Chapter 1 of 1

Prologue - Saori Sato

The apartment was stark, cool, and antiseptic.  It was typical of someone of her standing in the professional and military life, medium sized – large for a single woman flirting with 45 years at about one-hundred-forty meters squared.  The walls were an “ultra” white.  Every apartment she’d lived in since her seeing her mother and father for the last time had come in white.  She’d been in enough apartments as a guest to understand that there were other colors that people painted their homes, but she supposed after a half dozen moves, every move into an apartment painted the same “ultra” white, that those colors were the choices of their owners. 

She stood behind a counter-high breakfast bar.  A coffee percolator sat on the counter of the wall kitchen behind her and gurgled softly.  The device’s murmurs came with diminishing frequency as the last few milliliters of water were fed over the coffee, ground just so and it was the epicenter of an increasing area within the space that smelled distinctively of morning. 

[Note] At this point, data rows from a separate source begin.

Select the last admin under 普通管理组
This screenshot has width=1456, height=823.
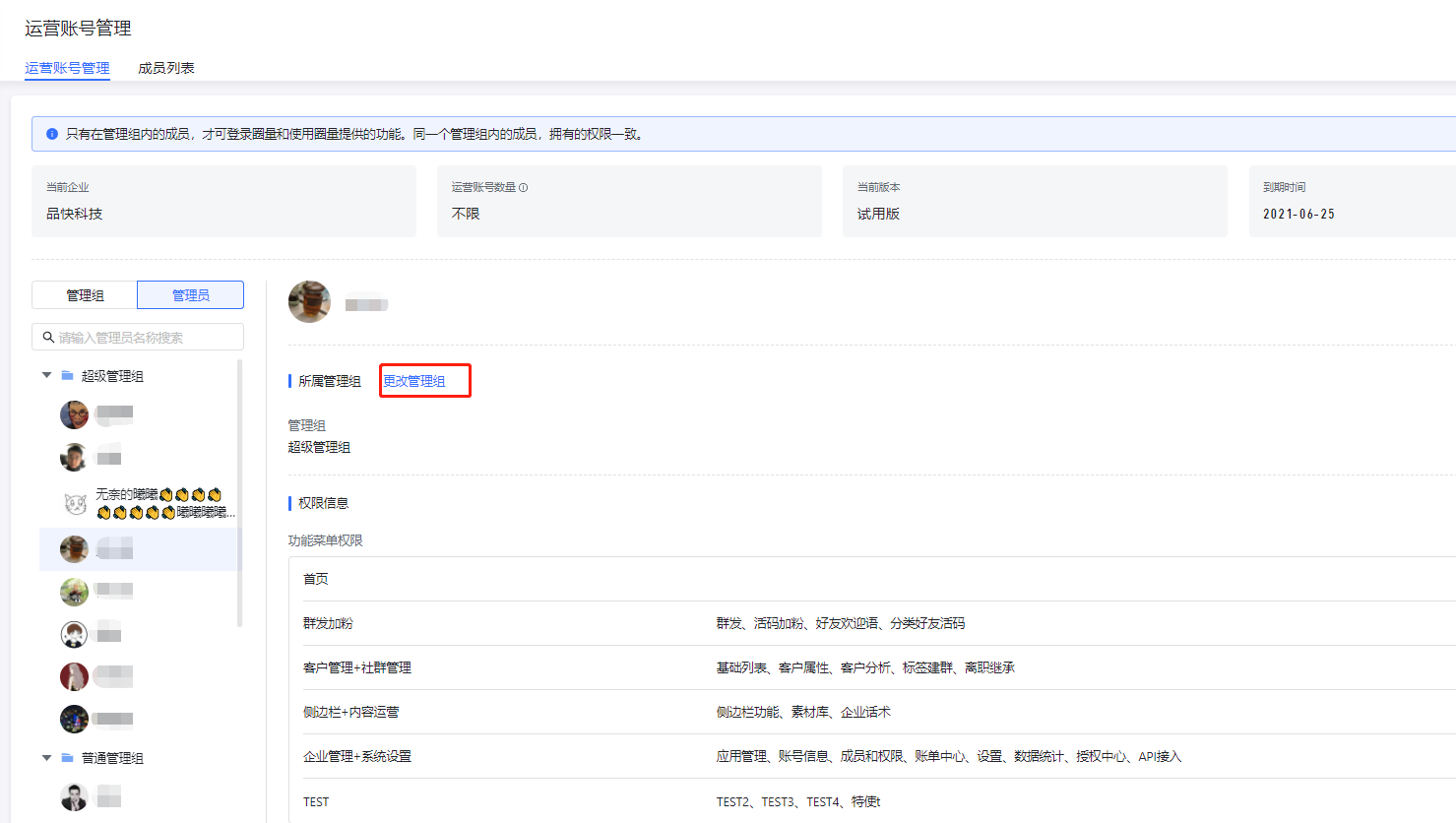75,796
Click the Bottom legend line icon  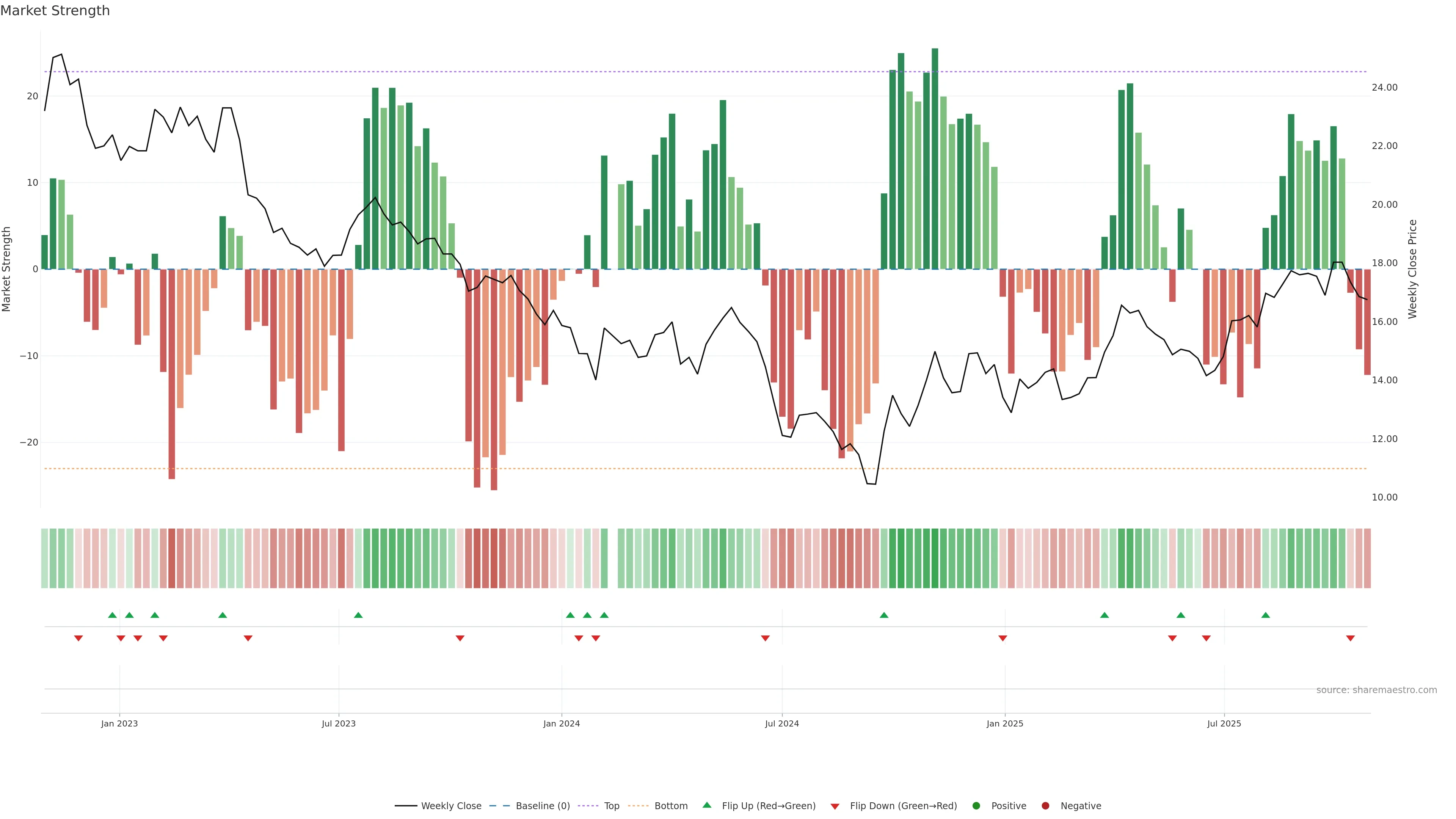[x=638, y=805]
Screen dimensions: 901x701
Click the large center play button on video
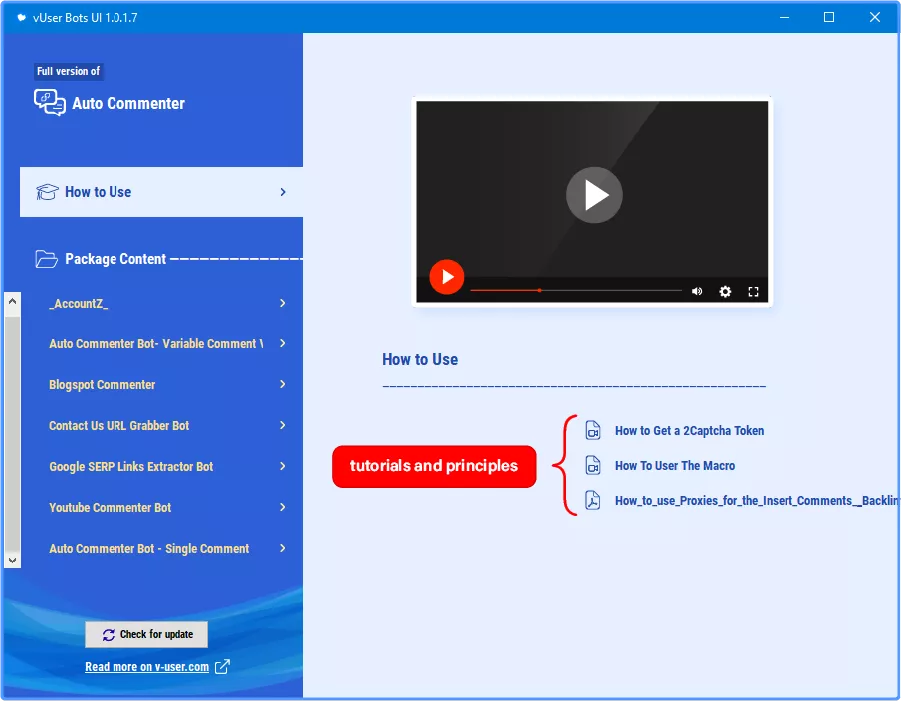594,195
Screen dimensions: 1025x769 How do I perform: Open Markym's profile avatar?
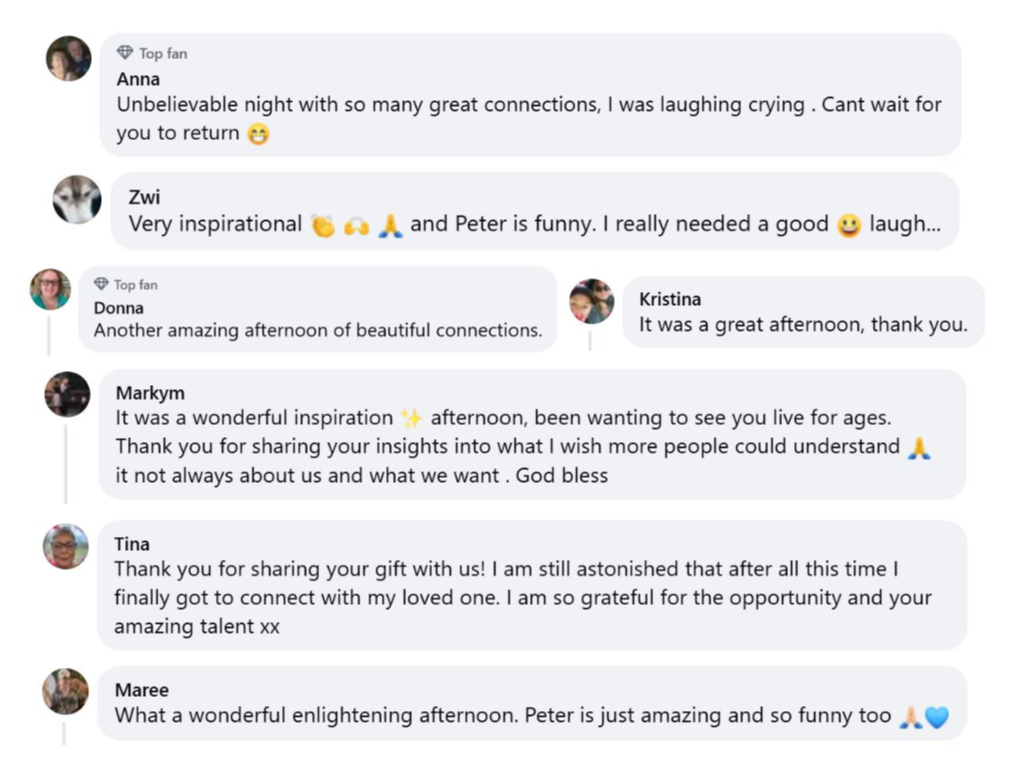pos(67,394)
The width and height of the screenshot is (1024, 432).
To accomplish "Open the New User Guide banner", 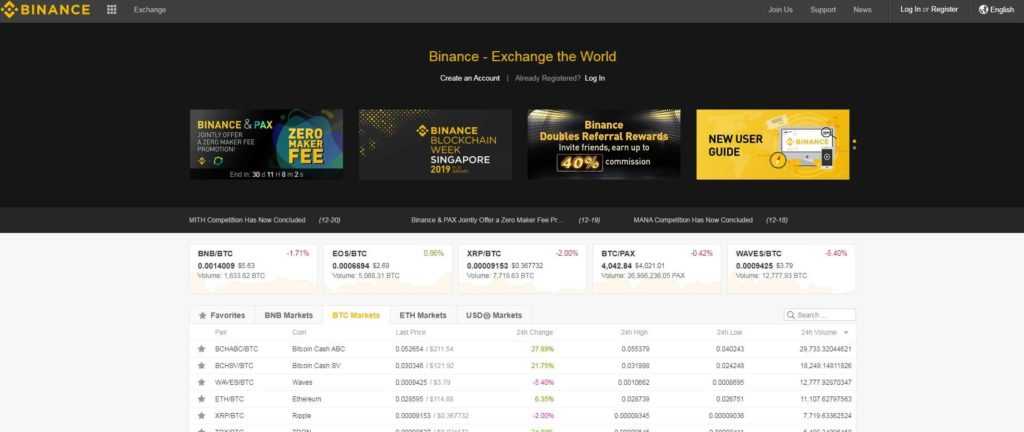I will tap(772, 144).
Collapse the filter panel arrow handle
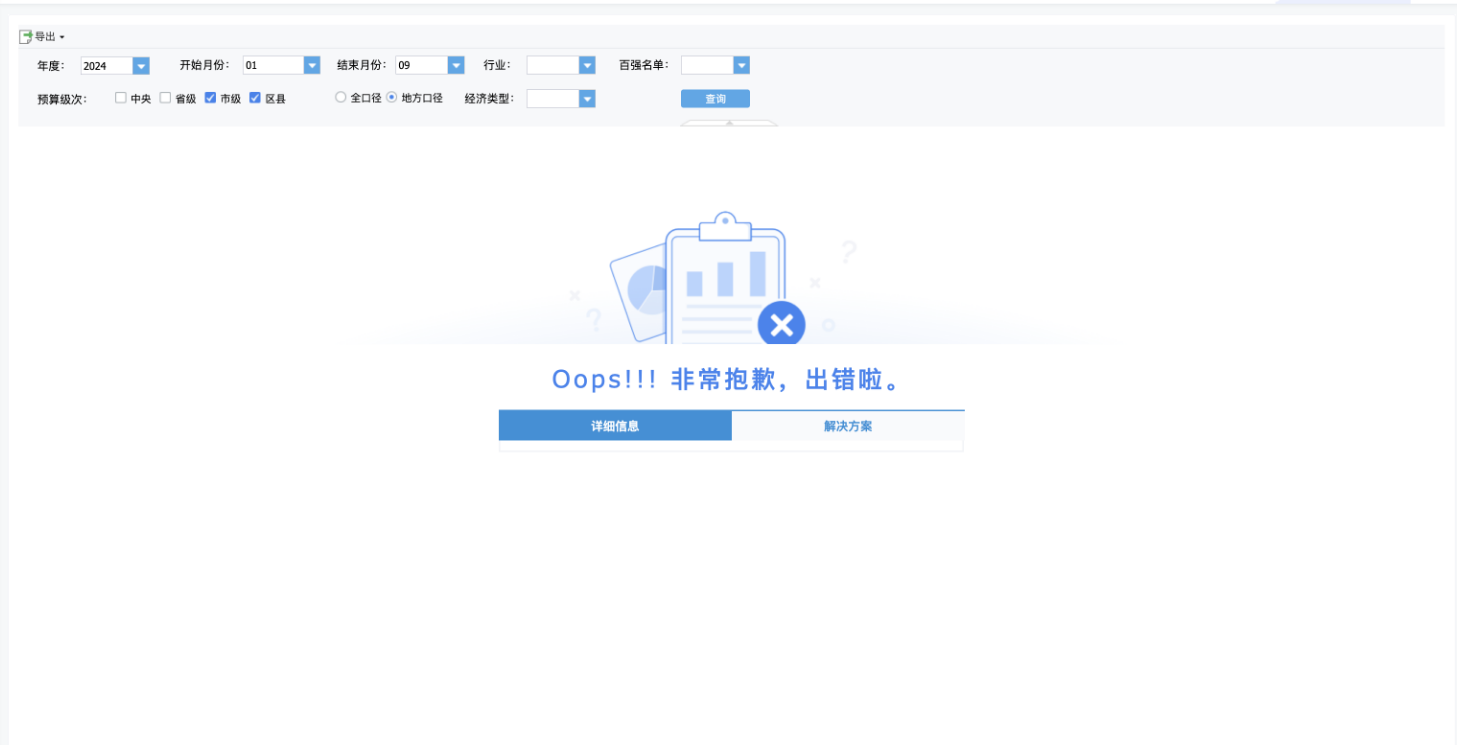 click(x=729, y=123)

A small holo-monitor glowed from its position on the wall across a small living space.  The East Osaka sun shone through a large panel window.  The bright morning light was half obscured by a floor-to-ceiling curtain that was half drawn over the sliding glass door and it lit the opposite wall of the living space, setting it ablaze with morning red. 

The volume was set low on the monitor.  A newsreader, a youngish man with neat, short black hair, parted on the left side and forced into compliance with what appeared to Saito to be machine oil looked to the camera in practiced form, making the viewer feel easily like he was personally delivering this story. 

“UNE News Osaka-Tokyo’s coverage of a recall campaign in the outer reaches of colonized space where citizens of Kessler, a colony in the 18-Scorpii district, aim to unseat as many as twelve sitting members of their District Parliament.”  A small photo of an arcology structure barely rising from a vast foundational complex appeared next to the news reader as he read.  “Political fallout for the Triumvirate in the Capital City of Delphi continued yesterday when Senior Governor Stefan Roarke abruptly resigned hours after a snap vote by his Sector Delegation.”  The image left and was replaced by a logo for UNE News : Delphi. 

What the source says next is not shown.